Extracted entries Start Marker

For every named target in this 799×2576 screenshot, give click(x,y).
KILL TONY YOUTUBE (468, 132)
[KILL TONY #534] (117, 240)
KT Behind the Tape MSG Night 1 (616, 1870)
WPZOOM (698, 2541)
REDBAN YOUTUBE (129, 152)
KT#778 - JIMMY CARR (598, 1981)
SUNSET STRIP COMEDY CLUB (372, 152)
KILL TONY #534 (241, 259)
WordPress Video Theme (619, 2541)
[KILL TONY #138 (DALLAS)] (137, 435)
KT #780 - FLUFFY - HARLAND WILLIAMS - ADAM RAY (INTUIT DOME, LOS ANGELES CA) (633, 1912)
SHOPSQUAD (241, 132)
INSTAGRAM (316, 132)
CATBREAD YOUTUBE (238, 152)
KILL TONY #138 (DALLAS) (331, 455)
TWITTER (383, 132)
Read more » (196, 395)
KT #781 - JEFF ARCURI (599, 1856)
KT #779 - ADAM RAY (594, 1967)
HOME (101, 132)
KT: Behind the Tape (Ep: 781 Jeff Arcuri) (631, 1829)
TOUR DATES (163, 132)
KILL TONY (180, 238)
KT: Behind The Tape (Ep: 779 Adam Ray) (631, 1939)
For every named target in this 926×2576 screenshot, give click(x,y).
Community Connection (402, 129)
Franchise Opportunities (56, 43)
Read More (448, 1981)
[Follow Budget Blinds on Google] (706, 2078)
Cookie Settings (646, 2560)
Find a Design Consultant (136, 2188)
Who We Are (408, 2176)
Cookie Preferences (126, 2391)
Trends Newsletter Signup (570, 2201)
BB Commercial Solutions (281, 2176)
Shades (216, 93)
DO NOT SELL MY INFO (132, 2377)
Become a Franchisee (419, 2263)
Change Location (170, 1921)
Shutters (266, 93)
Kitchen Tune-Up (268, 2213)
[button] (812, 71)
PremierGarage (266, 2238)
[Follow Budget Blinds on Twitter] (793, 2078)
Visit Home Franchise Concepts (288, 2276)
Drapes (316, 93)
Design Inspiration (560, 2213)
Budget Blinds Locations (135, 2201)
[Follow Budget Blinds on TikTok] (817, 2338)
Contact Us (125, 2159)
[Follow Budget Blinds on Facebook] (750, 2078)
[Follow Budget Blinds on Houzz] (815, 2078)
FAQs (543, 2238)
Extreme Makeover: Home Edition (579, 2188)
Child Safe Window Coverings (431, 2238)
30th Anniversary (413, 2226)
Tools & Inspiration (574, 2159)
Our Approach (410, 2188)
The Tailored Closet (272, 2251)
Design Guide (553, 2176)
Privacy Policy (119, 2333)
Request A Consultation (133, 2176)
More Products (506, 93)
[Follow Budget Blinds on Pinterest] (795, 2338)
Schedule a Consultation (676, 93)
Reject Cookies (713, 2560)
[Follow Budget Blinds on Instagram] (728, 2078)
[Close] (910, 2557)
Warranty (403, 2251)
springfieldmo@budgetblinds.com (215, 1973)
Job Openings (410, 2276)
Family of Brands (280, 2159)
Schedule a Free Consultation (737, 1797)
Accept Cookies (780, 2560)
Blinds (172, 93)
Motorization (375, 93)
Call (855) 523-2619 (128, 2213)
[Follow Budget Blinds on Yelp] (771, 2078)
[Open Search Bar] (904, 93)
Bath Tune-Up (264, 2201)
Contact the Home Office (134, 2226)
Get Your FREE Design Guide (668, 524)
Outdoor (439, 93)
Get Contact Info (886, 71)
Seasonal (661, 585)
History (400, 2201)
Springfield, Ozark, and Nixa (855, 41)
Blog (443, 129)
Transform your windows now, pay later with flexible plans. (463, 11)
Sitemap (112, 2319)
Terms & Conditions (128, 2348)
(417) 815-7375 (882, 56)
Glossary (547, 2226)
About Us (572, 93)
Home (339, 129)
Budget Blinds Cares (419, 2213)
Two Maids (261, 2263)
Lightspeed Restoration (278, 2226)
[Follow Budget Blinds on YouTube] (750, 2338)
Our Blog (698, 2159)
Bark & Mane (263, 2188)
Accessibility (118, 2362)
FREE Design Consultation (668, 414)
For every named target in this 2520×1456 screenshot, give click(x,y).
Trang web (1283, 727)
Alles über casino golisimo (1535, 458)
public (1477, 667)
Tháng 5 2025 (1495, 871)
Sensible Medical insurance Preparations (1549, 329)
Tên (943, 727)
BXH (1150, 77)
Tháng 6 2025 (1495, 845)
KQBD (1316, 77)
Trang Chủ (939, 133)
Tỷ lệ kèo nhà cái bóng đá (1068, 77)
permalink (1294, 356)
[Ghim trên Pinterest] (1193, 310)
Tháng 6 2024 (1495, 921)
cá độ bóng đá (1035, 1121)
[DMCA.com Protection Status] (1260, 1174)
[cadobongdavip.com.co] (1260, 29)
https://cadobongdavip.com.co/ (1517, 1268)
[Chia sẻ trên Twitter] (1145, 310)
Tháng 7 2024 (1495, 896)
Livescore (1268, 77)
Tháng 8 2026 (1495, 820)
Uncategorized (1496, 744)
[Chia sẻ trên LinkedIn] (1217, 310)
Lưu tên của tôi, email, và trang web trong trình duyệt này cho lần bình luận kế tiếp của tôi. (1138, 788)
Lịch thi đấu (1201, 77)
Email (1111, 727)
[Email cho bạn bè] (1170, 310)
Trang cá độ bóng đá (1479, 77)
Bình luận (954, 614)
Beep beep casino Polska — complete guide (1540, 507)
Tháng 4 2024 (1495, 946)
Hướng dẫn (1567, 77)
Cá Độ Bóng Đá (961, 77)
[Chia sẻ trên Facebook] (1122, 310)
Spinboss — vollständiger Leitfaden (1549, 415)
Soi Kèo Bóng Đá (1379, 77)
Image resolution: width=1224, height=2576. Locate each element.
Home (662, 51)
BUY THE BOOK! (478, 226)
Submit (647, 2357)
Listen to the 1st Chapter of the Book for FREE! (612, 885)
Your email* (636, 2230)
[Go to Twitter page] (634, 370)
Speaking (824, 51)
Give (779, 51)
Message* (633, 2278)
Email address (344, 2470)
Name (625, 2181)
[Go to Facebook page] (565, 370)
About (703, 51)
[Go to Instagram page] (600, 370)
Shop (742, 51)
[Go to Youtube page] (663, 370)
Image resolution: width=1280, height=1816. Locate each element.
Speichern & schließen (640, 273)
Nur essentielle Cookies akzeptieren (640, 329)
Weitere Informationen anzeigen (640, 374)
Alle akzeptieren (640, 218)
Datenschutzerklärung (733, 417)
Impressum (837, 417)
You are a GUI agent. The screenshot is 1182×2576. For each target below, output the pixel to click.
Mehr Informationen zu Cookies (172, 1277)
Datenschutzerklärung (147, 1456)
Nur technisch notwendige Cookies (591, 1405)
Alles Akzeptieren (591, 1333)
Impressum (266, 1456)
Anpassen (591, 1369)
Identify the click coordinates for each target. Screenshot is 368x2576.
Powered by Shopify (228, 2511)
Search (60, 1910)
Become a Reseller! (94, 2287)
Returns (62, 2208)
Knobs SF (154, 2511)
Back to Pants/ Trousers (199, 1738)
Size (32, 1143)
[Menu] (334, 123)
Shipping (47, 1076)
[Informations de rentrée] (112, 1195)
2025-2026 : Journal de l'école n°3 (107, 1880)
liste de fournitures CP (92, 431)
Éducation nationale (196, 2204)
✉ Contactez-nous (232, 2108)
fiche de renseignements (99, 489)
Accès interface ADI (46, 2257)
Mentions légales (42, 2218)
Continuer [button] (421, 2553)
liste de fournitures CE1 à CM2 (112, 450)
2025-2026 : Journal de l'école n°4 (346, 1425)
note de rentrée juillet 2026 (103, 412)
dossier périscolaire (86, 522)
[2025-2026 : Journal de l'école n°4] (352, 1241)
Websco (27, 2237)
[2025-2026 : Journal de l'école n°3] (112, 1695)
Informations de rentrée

Extracted entries End Marker

What the task requires = Each entry must be output exactly as it was written.

Final answer =
For every named target in this 799×2576 screenshot, give click(x,y).
KILL TONY YOUTUBE (468, 132)
[KILL TONY #534] (117, 240)
KT Behind the Tape MSG Night 1 (616, 1870)
WPZOOM (698, 2541)
REDBAN YOUTUBE (129, 152)
KT#778 - JIMMY CARR (598, 1981)
SUNSET STRIP COMEDY CLUB (372, 152)
KILL TONY #534 (241, 259)
WordPress Video Theme (619, 2541)
[KILL TONY #138 (DALLAS)] (137, 435)
KT #780 - FLUFFY - HARLAND WILLIAMS - ADAM RAY (INTUIT DOME, LOS ANGELES CA) (633, 1912)
SHOPSQUAD (241, 132)
INSTAGRAM (316, 132)
CATBREAD YOUTUBE (238, 152)
KILL TONY #138 (DALLAS) (331, 455)
TWITTER (383, 132)
Read more » (196, 395)
KT #781 - JEFF ARCURI (599, 1856)
KT #779 - ADAM RAY (594, 1967)
HOME (101, 132)
KT: Behind the Tape (Ep: 781 Jeff Arcuri) (631, 1829)
TOUR DATES (163, 132)
KILL TONY (180, 238)
KT: Behind The Tape (Ep: 779 Adam Ray) (631, 1939)
For every named target in this 926×2576 screenshot, give click(x,y).
Community Connection (402, 129)
Franchise Opportunities (56, 43)
Read More (448, 1981)
[Follow Budget Blinds on Google] (706, 2078)
Cookie Settings (646, 2560)
Find a Design Consultant (136, 2188)
Who We Are (408, 2176)
Cookie Preferences (126, 2391)
Trends Newsletter Signup (570, 2201)
BB Commercial Solutions (281, 2176)
Shades (216, 93)
DO NOT SELL MY INFO (132, 2377)
Become a Franchisee (419, 2263)
Change Location (170, 1921)
Shutters (266, 93)
Kitchen Tune-Up (268, 2213)
[button] (812, 71)
PremierGarage (266, 2238)
[Follow Budget Blinds on Twitter] (793, 2078)
Visit Home Franchise Concepts (288, 2276)
Drapes (316, 93)
Design Inspiration (560, 2213)
Budget Blinds Locations (135, 2201)
[Follow Budget Blinds on TikTok] (817, 2338)
Contact Us (125, 2159)
[Follow Budget Blinds on Facebook] (750, 2078)
[Follow Budget Blinds on Houzz] (815, 2078)
FAQs (543, 2238)
Extreme Makeover: Home Edition (579, 2188)
Child Safe Window Coverings (431, 2238)
30th Anniversary (413, 2226)
Tools & Inspiration (574, 2159)
Our Approach (410, 2188)
The Tailored Closet (272, 2251)
Design Guide (553, 2176)
Privacy Policy (119, 2333)
Request A Consultation (133, 2176)
More Products (506, 93)
[Follow Budget Blinds on Pinterest] (795, 2338)
Schedule a Consultation (676, 93)
Reject Cookies (713, 2560)
[Follow Budget Blinds on Instagram] (728, 2078)
[Close] (910, 2557)
Warranty (403, 2251)
springfieldmo@budgetblinds.com (215, 1973)
Job Openings (410, 2276)
Family of Brands (280, 2159)
Schedule a Free Consultation (737, 1797)
Accept Cookies (780, 2560)
Blinds (172, 93)
Motorization (375, 93)
Call (855) 523-2619 (128, 2213)
[Follow Budget Blinds on Yelp] (771, 2078)
[Open Search Bar] (904, 93)
Bath Tune-Up (264, 2201)
Contact the Home Office (134, 2226)
Get Your FREE Design Guide (668, 524)
Outdoor (439, 93)
Get Contact Info (886, 71)
Seasonal (661, 585)
History (400, 2201)
Springfield, Ozark, and Nixa (855, 41)
Blog (443, 129)
Transform your windows now, pay later with flexible plans. (463, 11)
Sitemap (112, 2319)
Terms & Conditions (128, 2348)
(417) 815-7375 (882, 56)
Glossary (547, 2226)
About Us (572, 93)
Home (339, 129)
Budget Blinds Cares (419, 2213)
Two Maids (261, 2263)
Lightspeed Restoration (278, 2226)
[Follow Budget Blinds on YouTube] (750, 2338)
Our Blog (698, 2159)
Bark & Mane (263, 2188)
Accessibility (118, 2362)
FREE Design Consultation (668, 414)
For every named target in this 2520×1456 screenshot, give click(x,y).
Trang web (1283, 727)
Alles über casino golisimo (1535, 458)
public (1477, 667)
Tháng 5 2025 (1495, 871)
Sensible Medical insurance Preparations (1549, 329)
Tên (943, 727)
BXH (1150, 77)
Tháng 6 2025 (1495, 845)
KQBD (1316, 77)
Trang Chủ (939, 133)
Tỷ lệ kèo nhà cái bóng đá (1068, 77)
permalink (1294, 356)
[Ghim trên Pinterest] (1193, 310)
Tháng 6 2024 (1495, 921)
cá độ bóng đá (1035, 1121)
[DMCA.com Protection Status] (1260, 1174)
[cadobongdavip.com.co] (1260, 29)
https://cadobongdavip.com.co/ (1517, 1268)
[Chia sẻ trên Twitter] (1145, 310)
Tháng 7 2024 (1495, 896)
Livescore (1268, 77)
Tháng 8 2026 (1495, 820)
Uncategorized (1496, 744)
[Chia sẻ trên LinkedIn] (1217, 310)
Lưu tên của tôi, email, và trang web trong trình duyệt này cho lần bình luận kế tiếp của tôi. (1138, 788)
Lịch thi đấu (1201, 77)
Email (1111, 727)
[Email cho bạn bè] (1170, 310)
Trang cá độ bóng đá (1479, 77)
Bình luận (954, 614)
Beep beep casino Polska — complete guide (1540, 507)
Tháng 4 2024 (1495, 946)
Hướng dẫn (1567, 77)
Cá Độ Bóng Đá (961, 77)
[Chia sẻ trên Facebook] (1122, 310)
Spinboss — vollständiger Leitfaden (1549, 415)
Soi Kèo Bóng Đá (1379, 77)
Image resolution: width=1224, height=2576. Locate each element.
Home (662, 51)
BUY THE BOOK! (478, 226)
Submit (647, 2357)
Listen to the 1st Chapter of the Book for FREE! (612, 885)
Your email* (636, 2230)
[Go to Twitter page] (634, 370)
Speaking (824, 51)
Give (779, 51)
Message* (633, 2278)
Email address (344, 2470)
Name (625, 2181)
[Go to Facebook page] (565, 370)
About (703, 51)
[Go to Instagram page] (600, 370)
Shop (742, 51)
[Go to Youtube page] (663, 370)
Image resolution: width=1280, height=1816. Locate each element.
Speichern & schließen (640, 273)
Nur essentielle Cookies akzeptieren (640, 329)
Weitere Informationen anzeigen (640, 374)
Alle akzeptieren (640, 218)
Datenschutzerklärung (733, 417)
Impressum (837, 417)
You are a GUI agent. The screenshot is 1182×2576. For each target below, output the pixel to click.
Mehr Informationen zu Cookies (172, 1277)
Datenschutzerklärung (147, 1456)
Nur technisch notwendige Cookies (591, 1405)
Alles Akzeptieren (591, 1333)
Impressum (266, 1456)
Anpassen (591, 1369)
Identify the click coordinates for each target. Screenshot is 368x2576.
Powered by Shopify (228, 2511)
Search (60, 1910)
Become a Reseller! (94, 2287)
Returns (62, 2208)
Knobs SF (154, 2511)
Back to Pants/ Trousers (199, 1738)
Size (32, 1143)
[Menu] (334, 123)
Shipping (47, 1076)
[Informations de rentrée] (112, 1195)
2025-2026 : Journal de l'école n°3 (107, 1880)
liste de fournitures CP (92, 431)
Éducation nationale (196, 2204)
✉ Contactez-nous (232, 2108)
fiche de renseignements (99, 489)
Accès interface ADI (46, 2257)
Mentions légales (42, 2218)
Continuer [button] (421, 2553)
liste de fournitures CE1 à CM2 (112, 450)
2025-2026 : Journal de l'école n°4 (346, 1425)
note de rentrée juillet 2026 (103, 412)
dossier périscolaire (86, 522)
[2025-2026 : Journal de l'école n°4] (352, 1241)
Websco (27, 2237)
[2025-2026 : Journal de l'école n°3] (112, 1695)
Informations de rentrée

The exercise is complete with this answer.